───── DATA PROVIDED

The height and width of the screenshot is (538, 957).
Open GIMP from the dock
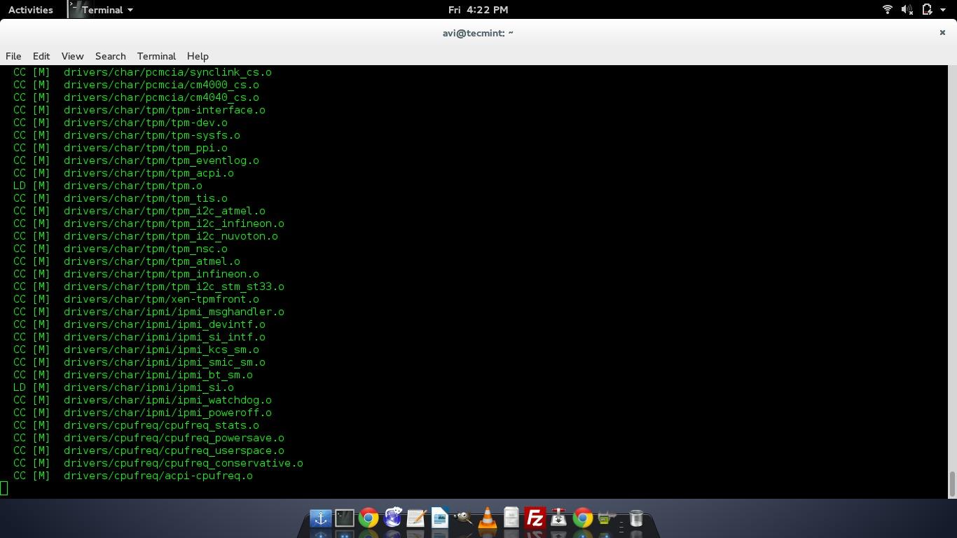[x=463, y=518]
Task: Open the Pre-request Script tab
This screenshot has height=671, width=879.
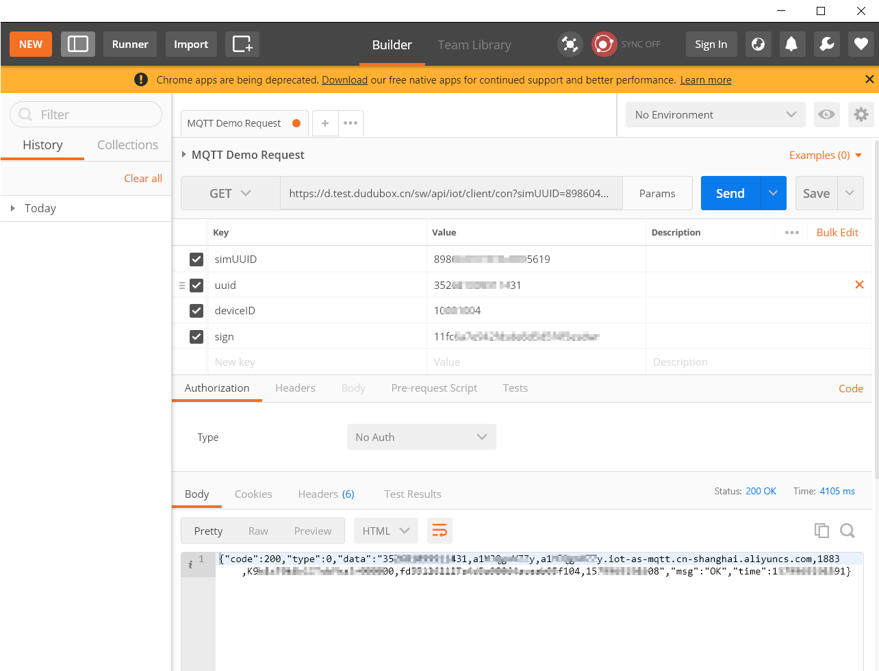Action: [433, 388]
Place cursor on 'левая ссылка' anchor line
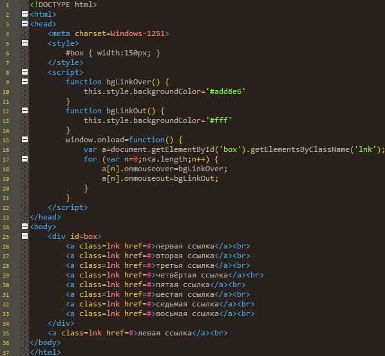The image size is (385, 356). [138, 333]
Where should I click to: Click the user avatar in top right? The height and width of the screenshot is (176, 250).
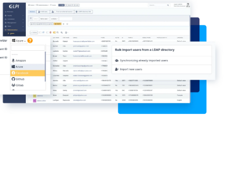pyautogui.click(x=188, y=5)
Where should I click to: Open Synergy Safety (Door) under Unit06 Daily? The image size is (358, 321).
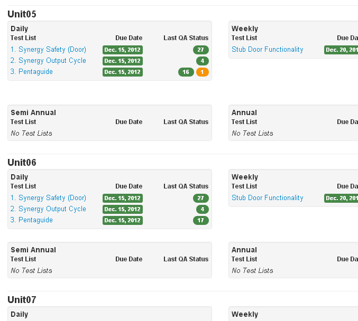tap(52, 198)
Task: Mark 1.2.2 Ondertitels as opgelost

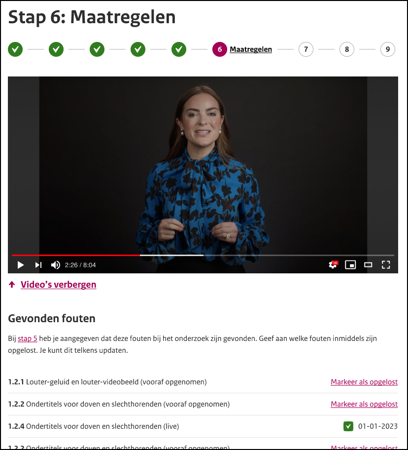Action: point(364,404)
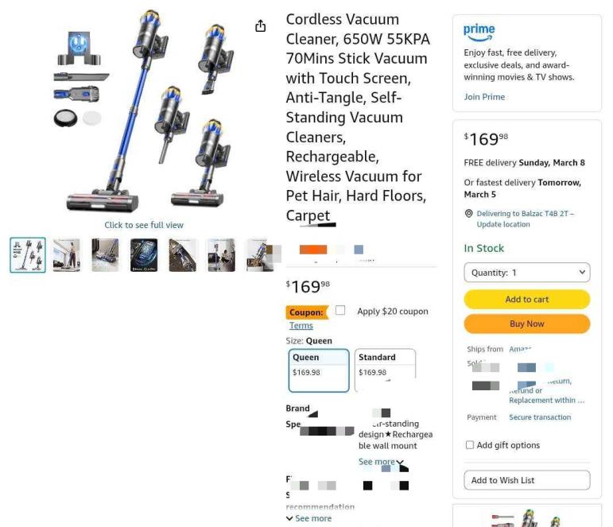
Task: Enable the Apply $20 coupon checkbox
Action: pos(340,311)
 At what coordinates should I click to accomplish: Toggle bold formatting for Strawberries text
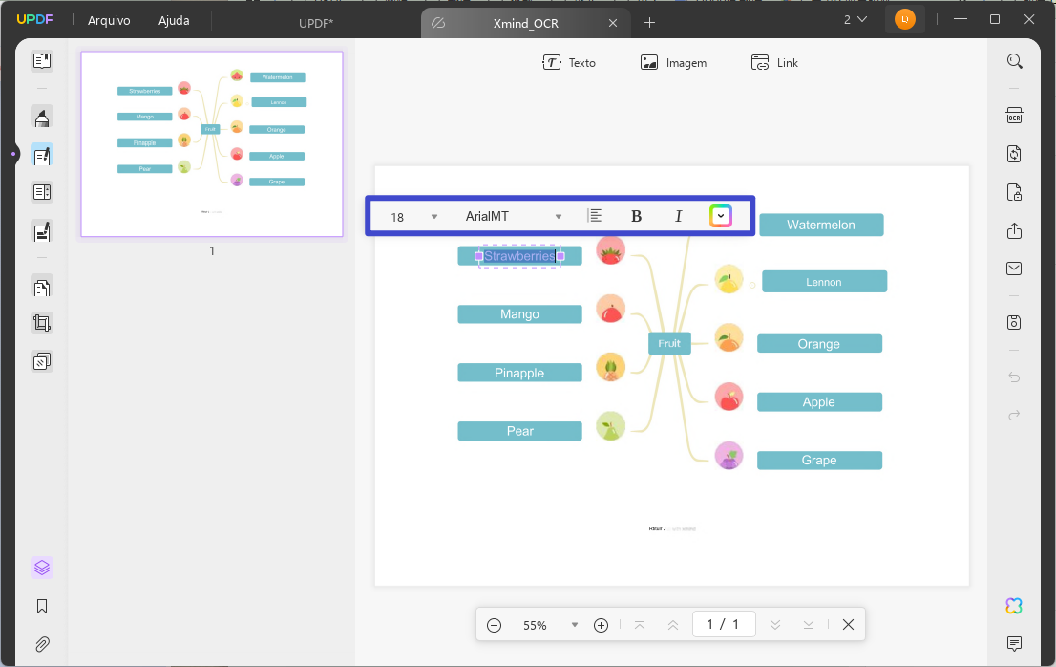point(635,216)
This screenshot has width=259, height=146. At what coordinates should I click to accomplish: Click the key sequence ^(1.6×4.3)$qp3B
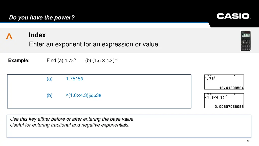(x=83, y=95)
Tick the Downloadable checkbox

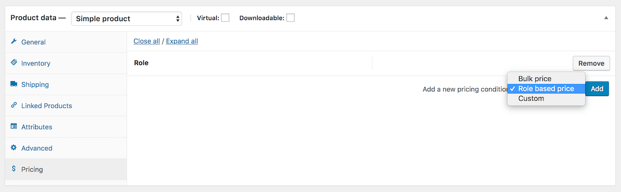pos(290,18)
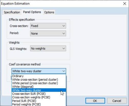The image size is (129, 106).
Task: Select White two-way cluster option
Action: 39,90
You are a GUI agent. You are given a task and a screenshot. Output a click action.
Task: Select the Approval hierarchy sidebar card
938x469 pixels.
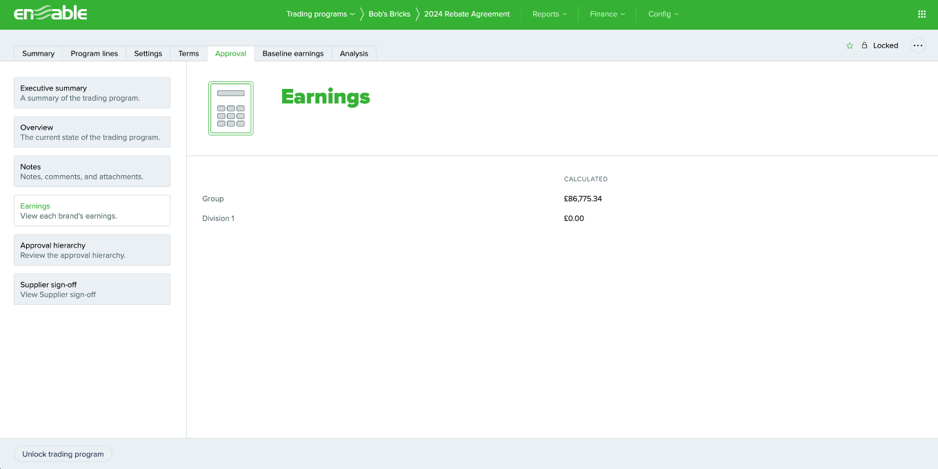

──────────

_WORK TASK_
Restate the lines above exactly, from the one bearing "Tick the Downloadable checkbox" through the final line of the material, both included, omitting pictures.

_TASK OUTPUT_
Tick the Downloadable checkbox

pos(290,18)
The image size is (129, 106).
Task: Select White two-way cluster option
Action: 39,90
You are a GUI agent. You are given a task and a screenshot. Output a click action.
Task: Select the Approval hierarchy sidebar card
938x469 pixels.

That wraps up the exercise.